* **TEXTABSCHNITT**

Niedrigenergie-Siedlung

Abb. 2: Verbrauchsstatistik bei einer Niedrigenergie-Siedlung. Die Siedlung mit 41 Niedrigenergiehäusern in Niedernhausen wurde 1992 bezogen. Der mittlere Verbrauch von 65,6 kWh/(m²a) stimmt mit dem berechneten Bedarf von 68 kWh/(m²a) [PHPP] im Rahmen der erreichbaren Genauigkeit überein. Die eingefügte Kurve ist die zugehörige Normalverteilung. Die Verbrauchsmessungen wurden von T. Loga und M. Großklos durchgeführt. [Loga 1997] .

neh_niedernhausen.jpg Zum Vergleich wird die Niedrigenergie-Siedlung in Niedernhausen mit 41 Reihenhäusern herangezogen. Die Einzelwerte der Wärmezählerablesungen für das Jahr 1994 sind in Abb. 2 dargestellt (Messung: [Loga 1997]). Deren Mittelwert beträgt 65,6 kWh/(m²a). Bezugswert für den Verbrauch ist hier und im Folgenden immer die Wohnfläche, wie in der Heizkostenabrechnung üblich.

* **DEINE AUFGABEN**
(1) Nenne alle Jahreszahlen, die im Text über die Niedrigenergie-Siedlung in Niedernhausen vorkommen. Jede nur einmal, in der Reihenfolge ihres ersten Auftretens.
(2) Greif den Text über die Niedrigenergie-Siedlung in Niedernhausen nach seinem letzten Satz auf und schreib ihn weiter.

* **DATENABSCHNITT**
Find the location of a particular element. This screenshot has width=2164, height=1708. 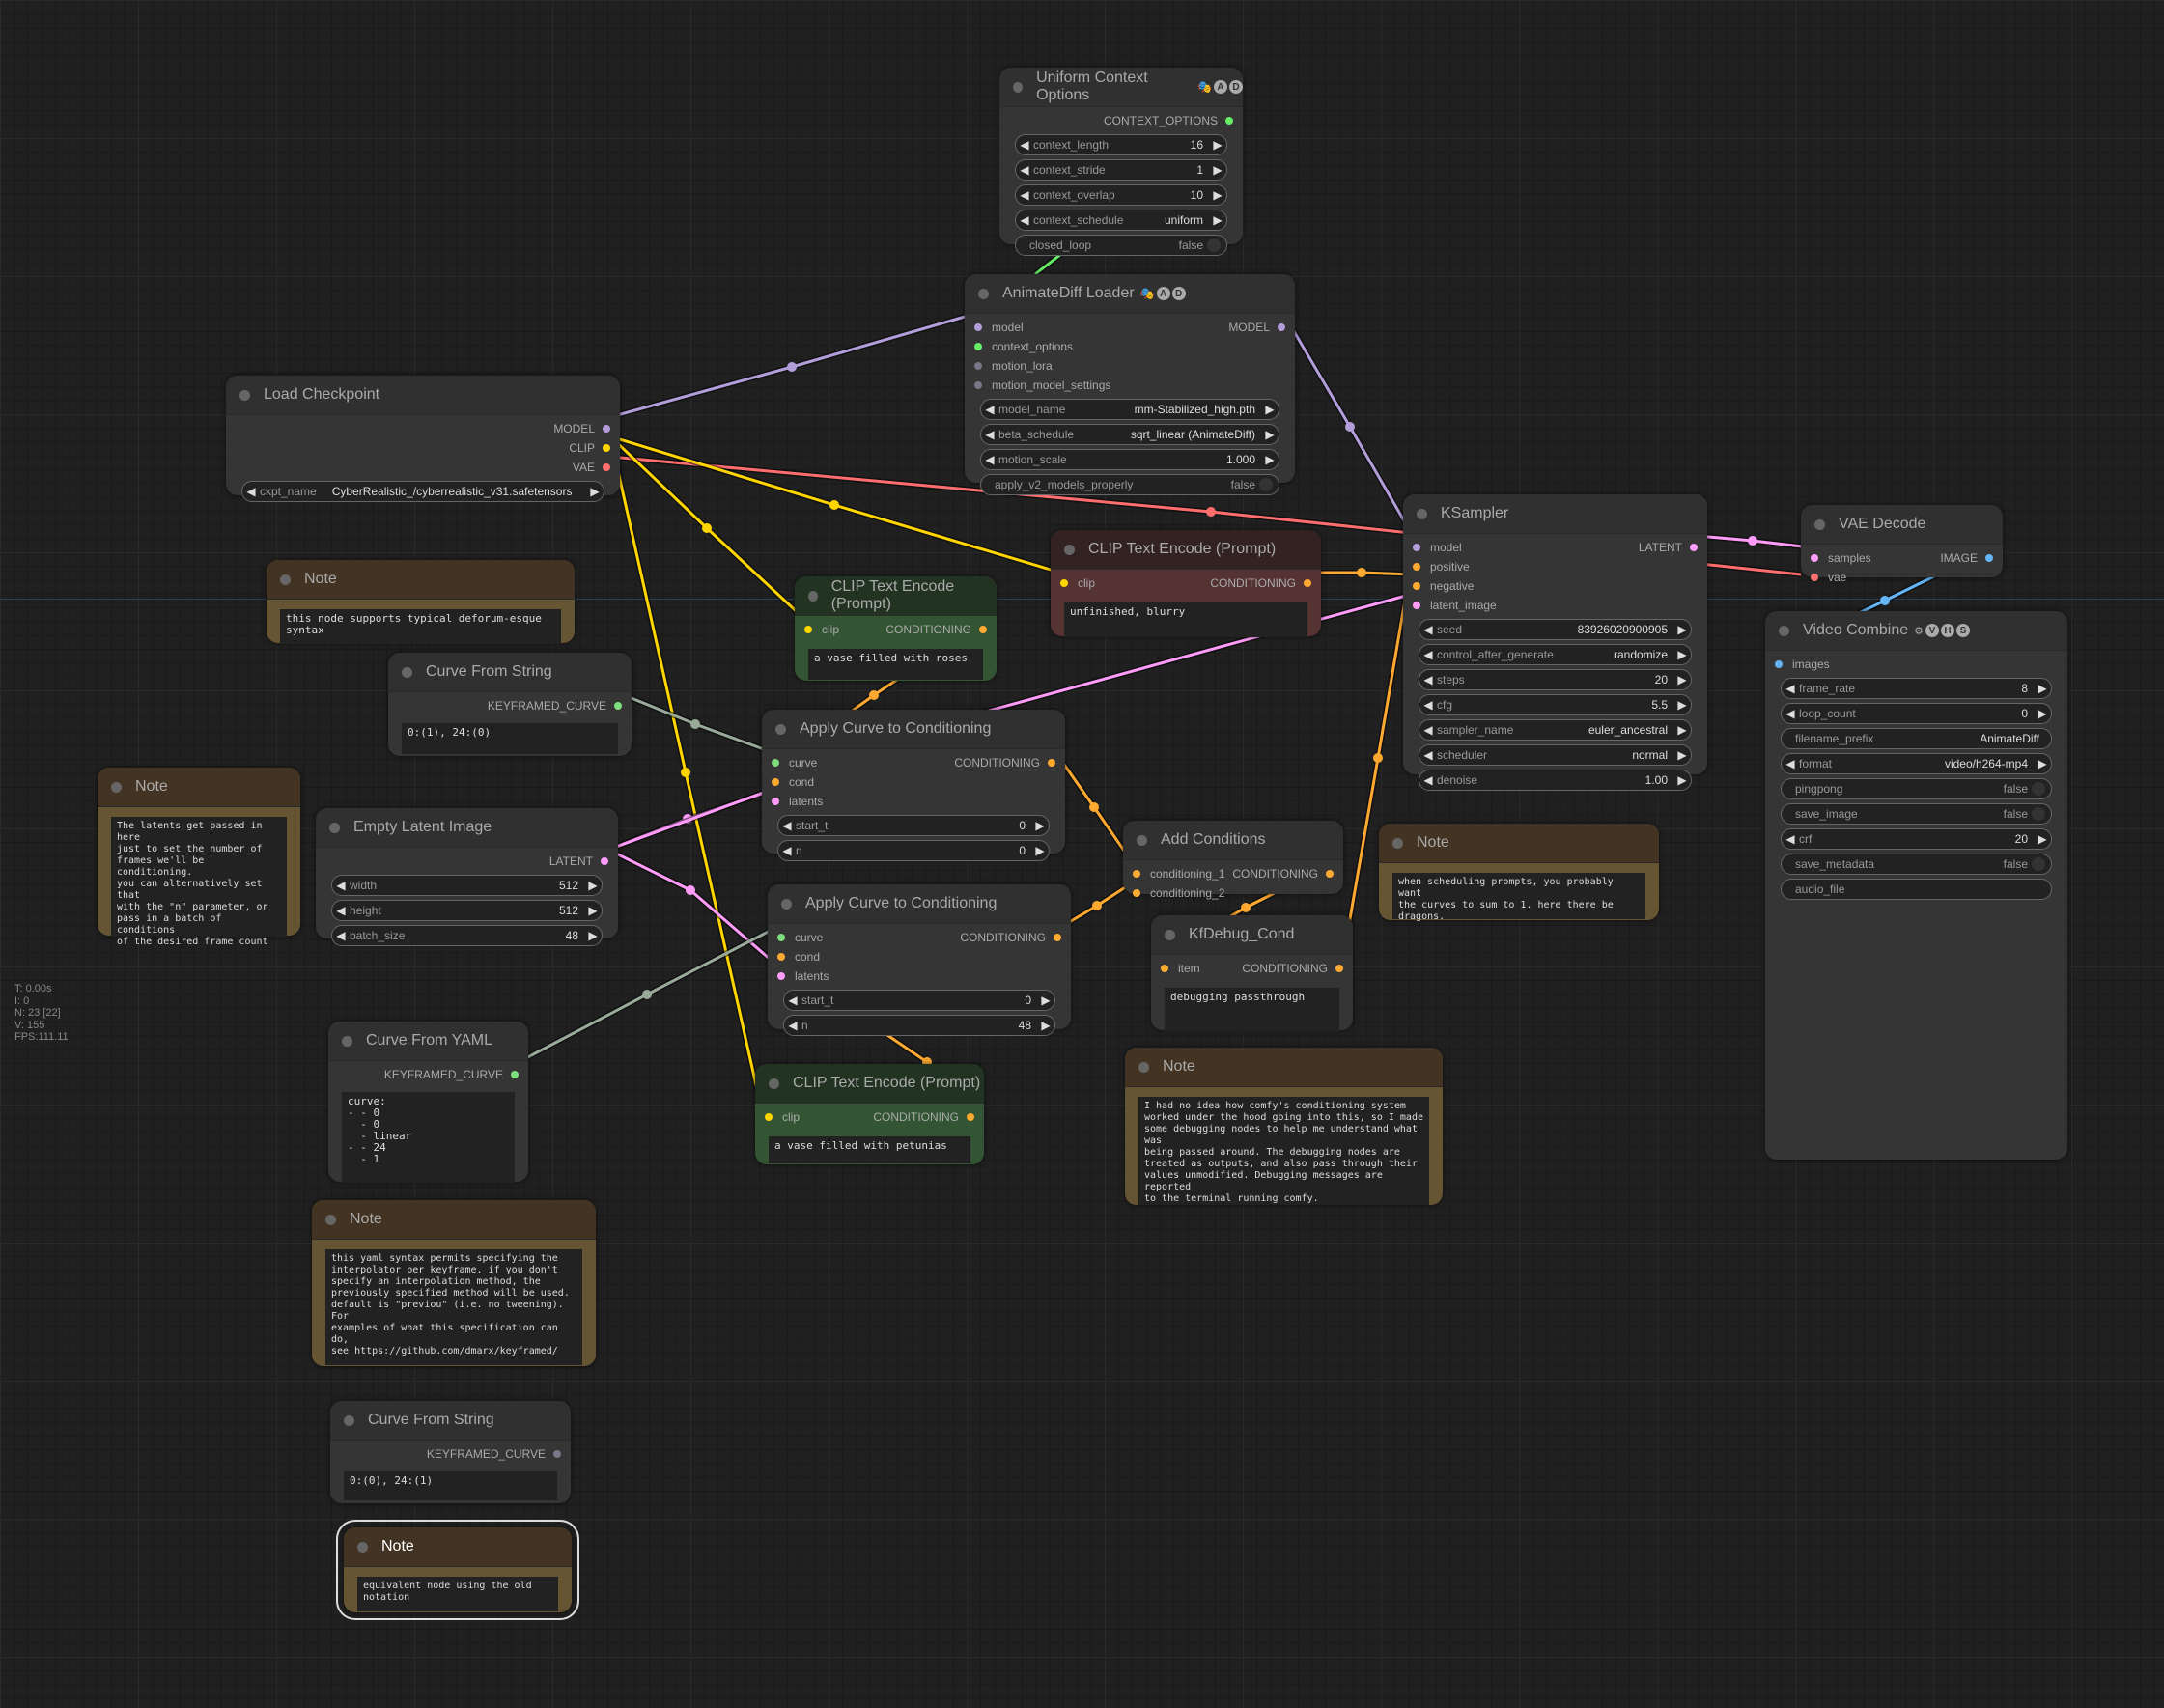

node-title: KfDebug_Cond is located at coordinates (1252, 935).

* **ANTWORTEN**
(1) 1992, 1997, 1994

(2)
Dieser Mittelwert ist deutlich geringer als der durchschnittliche Heizwärmeverbrauch im Wohnungsbestand in Deutschland. Verwenden wir als derzeitigen (2013) Vergleichswert für Deutschland einen Wert von 112 kWh/(m²a) für Heizwärme, der dem durchschnittlichen Wärmeverbrauch bei verbrauchsabgerechneten Mehrfamilienhäusern [techem 2014] entspricht, so liegt der Verbrauch in der Niedrigenergie-Siedlung von 1997 um mindestens 41,5% unter dem heutigen Durchschnittsverbrauch. Übrigens: Der Baustandard dieser Siedlung, obwohl schon 1991 gebaut, ist immer noch etwas besser als das Anforderungsniveau der heute gültigen Energieeinsparverordnung (EnEV).

Abb. 2 zeigt auch, dass die Einzelwerte nutzungsbedingt um den Mittelwert herum streuen. Der Einfluss der Nutzer auf den Verbrauch ist sogar ziemlich hoch. Das ist aber nicht nur bei energiesparenden Häusern so, sondern auch bei schlecht gedämmten Gebäuden. Die Standardabweichung (ein Maß für die mittlere Abweichung der Einzelwerte zum Mittelwert) beträgt für diese Siedlung 13,6 kWh/(m²a) bzw. 21% des mittleren Verbrauchswertes.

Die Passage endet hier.